With the advancement of data acquisition and storage techniques, volume datasets are steadily increasing in both size and resolution. As a result, we need efficient methods to visualize these datasets and cope with bandwidth and storage limitations. Researchers are investigating ways to adapt a common visualization technique, namely isosurface extraction, to the focus of the visualization.
Polygonal approximations of isosurfaces extracted from uniformly sampled volumes are increasing in size due to the availability of higher resolution imaging techniques. The large number of primitives represented hinders the interactive exploration of the dataset. Though many solutions have been proposed to this problem, many require the creation of isosurfaces at multiple resolutions or the use of additional data structures, often hierarchical, to represent the volume.
A typical strategy is to make the extraction adaptive to the local complexity of the isosurface in order to produce meshes that are fine in areas of interest and coarse in the remaining ones. This strategy differs from extracting vertices uniformly over the isosurface. In this way, the overall density of extracted vertices is significantly reduced while preserving the quality of the isosurface. The immediate benefit is the reduction of the cost in storage, transmission and rendering.
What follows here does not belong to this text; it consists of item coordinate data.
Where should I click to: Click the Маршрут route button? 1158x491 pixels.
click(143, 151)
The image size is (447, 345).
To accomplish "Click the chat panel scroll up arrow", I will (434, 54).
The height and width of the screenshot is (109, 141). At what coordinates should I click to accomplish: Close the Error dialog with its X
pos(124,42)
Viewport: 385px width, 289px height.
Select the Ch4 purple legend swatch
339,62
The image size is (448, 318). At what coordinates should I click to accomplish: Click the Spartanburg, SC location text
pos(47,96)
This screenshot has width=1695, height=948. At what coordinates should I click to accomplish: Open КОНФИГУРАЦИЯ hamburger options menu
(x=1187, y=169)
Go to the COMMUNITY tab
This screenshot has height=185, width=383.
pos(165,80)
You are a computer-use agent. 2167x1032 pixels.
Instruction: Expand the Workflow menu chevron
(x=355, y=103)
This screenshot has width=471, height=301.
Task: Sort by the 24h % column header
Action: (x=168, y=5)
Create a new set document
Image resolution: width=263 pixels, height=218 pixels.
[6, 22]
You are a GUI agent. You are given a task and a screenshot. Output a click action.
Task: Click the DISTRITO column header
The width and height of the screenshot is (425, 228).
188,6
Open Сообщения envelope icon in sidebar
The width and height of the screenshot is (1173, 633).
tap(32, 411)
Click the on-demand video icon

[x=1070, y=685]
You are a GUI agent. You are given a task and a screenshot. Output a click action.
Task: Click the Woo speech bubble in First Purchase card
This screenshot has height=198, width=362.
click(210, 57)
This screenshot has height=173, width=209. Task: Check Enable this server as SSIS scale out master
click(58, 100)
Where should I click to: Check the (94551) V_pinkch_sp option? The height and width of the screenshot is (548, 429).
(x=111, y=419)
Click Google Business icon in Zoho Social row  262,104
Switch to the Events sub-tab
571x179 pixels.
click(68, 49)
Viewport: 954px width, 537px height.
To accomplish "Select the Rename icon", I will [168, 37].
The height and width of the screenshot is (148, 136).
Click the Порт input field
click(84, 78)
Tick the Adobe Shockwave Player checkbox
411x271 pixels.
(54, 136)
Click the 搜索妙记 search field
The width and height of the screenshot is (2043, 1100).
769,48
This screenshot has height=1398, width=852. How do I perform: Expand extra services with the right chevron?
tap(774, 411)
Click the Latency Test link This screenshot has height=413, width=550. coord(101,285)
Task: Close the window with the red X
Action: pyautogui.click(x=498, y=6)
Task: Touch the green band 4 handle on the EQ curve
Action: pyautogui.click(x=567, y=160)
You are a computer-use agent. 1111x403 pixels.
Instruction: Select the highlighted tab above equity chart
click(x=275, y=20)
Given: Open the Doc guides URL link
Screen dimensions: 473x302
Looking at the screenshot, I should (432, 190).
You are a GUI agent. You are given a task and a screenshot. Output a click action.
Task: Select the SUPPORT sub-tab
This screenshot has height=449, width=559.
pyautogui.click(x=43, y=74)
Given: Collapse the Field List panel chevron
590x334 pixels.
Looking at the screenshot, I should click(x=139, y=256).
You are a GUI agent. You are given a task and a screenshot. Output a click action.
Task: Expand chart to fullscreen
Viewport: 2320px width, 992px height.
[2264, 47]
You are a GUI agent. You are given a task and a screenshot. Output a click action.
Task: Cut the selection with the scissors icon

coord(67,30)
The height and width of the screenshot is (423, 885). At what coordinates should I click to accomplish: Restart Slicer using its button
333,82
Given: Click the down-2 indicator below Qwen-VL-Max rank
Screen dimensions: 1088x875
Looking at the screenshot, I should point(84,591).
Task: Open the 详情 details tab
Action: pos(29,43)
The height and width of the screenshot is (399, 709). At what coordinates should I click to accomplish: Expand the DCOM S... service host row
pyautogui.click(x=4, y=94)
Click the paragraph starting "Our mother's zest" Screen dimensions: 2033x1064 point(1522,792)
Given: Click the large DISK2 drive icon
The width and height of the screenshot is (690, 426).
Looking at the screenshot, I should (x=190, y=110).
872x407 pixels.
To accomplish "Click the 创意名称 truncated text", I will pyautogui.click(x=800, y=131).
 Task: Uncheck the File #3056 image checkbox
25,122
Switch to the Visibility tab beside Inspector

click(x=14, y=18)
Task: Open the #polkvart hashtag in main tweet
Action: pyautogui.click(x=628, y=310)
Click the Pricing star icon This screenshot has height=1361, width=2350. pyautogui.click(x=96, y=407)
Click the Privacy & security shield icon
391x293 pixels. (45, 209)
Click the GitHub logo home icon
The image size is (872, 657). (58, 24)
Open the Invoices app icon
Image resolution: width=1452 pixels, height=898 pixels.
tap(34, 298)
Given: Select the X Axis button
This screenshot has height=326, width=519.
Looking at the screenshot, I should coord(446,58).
Many researchers have sought to extend common isosurface extraction methods, such as the well-known Lorenson's “Marching Cubes” algorithm, to produce adaptively tessellated isosurfaces. A prevalent idea, as is presented by Saupe in the article “Optimal memory constrained isosurface extraction”, for the solution to this problem requires the use of algorithms and data structures that are often very specific to certain visualization scenarios and typically require large amounts of additional storage. Commonly, structures such as octrees and interval trees have been applied to address this problem. Furthermore, to facilitate the transition from finely sampled regions to coarser ones, multi-resolution hierarchies are used. These techniques provide results of quality, however, their costs in storage can be a limitation. Several techniques providing feature-driven extraction have been previously implemented, for example, by Wood in the article “Semi-regular Mesh Extraction From Volume,” and Kobbelt in “Feature-Sensitive Surface Extraction From Volume Data.” Some of these techniques use multi-resolution hierarchies in order to allow users to select areas to be refined adaptively.